Dr Day again underlined the importance of clinical buy-in in any scale-up. ‘We have a national renal PREM and we’ve started collecting some PROM data as well,’ she said. ‘It can be looked at as a curiosity, as something that is interesting. But it should be used to improve and guide care at an individual and unit level, not simply to compare between patients or units.’ Patient outcome data must be used to drive transformation.

At Aneurin Bevan, the health board’s investment in an outcomes reporting system is helping it to scale up – although Mr Jones warned that this alone would not solve all issues. There was still a need to ensure that different systems could talk to each other. By solving this, it is possible to develop single dashboards for clinicians, enabling them to easily access all the relevant data to discuss the patient’s care and inform decision-making.

The roundtable also discussed how data from outcome measures could be turned into useful information to inform decision-making. Dr (Jenny) Lewis said there was a role for digital design agencies to feed back information in a way that directly supports the decision to be taken. ‘In the NHS, we have a tendency to build a dashboard for one purpose and then use it for 10 other things,’ she said. This doesn’t work and can discredit the data and put people off using it.

Mr Graham agreed that visualisation was important, with boards wanting information in a totally different format to the frontline. While boards want detailed reports and benchmark data, clinicians often prefer narrative feedback and infographics that engage them more.

 This brought the roundtable to its final question of the day. What is the role of finance teams in mainstreaming the collection and use of patient-defined outcome data in the NHS? Ms Rollason said finance professionals’ training meant they were well suited to support the roll-out of outcomes.

‘Finance people have experience with very large data sets,’ she said. ‘They are objective in looking at data and they have a privileged view over the whole pathway in an organisation and already engage with many of the key stakeholders.’

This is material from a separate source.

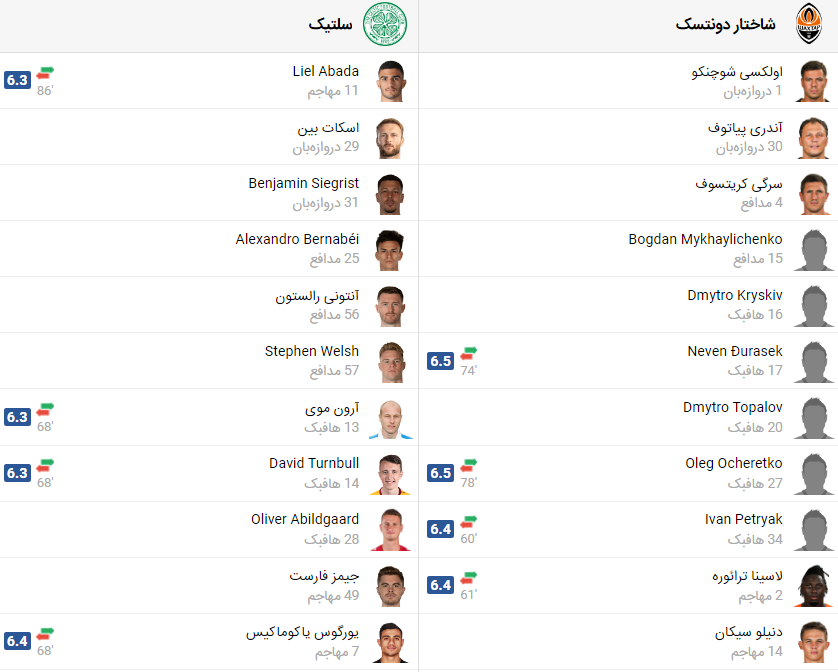Click Neven Đurasek's substitution arrows icon
The height and width of the screenshot is (672, 838).
click(x=469, y=354)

Mr Orme said the finance function also had a role in ensuring future payment systems supported the collection of robust data. The payment by results (PBR) system had led to a major increase in coding and data quality, even though there are now plans to move towards population-based payment approaches.

‘While the finance profession has recognised what was wrong with PBR, it has provided an enormously valuable data set and we mustn’t throw the baby out with the bathwater,’ he said.

‘There is real value to developing the contract data into an outcome-focused data set, and finance professionals are in a unique position to help develop our understanding of outcomes and value.’

Finance leaders will also have a major influence on the development of the outcomes agenda as they have a leading role in investment decisions. Will they support investment in outcomes? Mr Gregory said some would be in the vanguard and the HFMA Healthcare Costing for Value Institute had a role in encouraging others to follow them rather than wait to see benefits emerging. However, he added that the focus needed to shift towards system value and system outcomes, rather than the narrower focus on individual organisational value.

Overall the roundtable agreed that more needed to be done to demonstrate the value of collecting and using outcomes to improve pathways. They called for more case studies to be shared and suggested more peer-reviewed evidence would help demonstrate this as good value for citizens, patients and clinicians.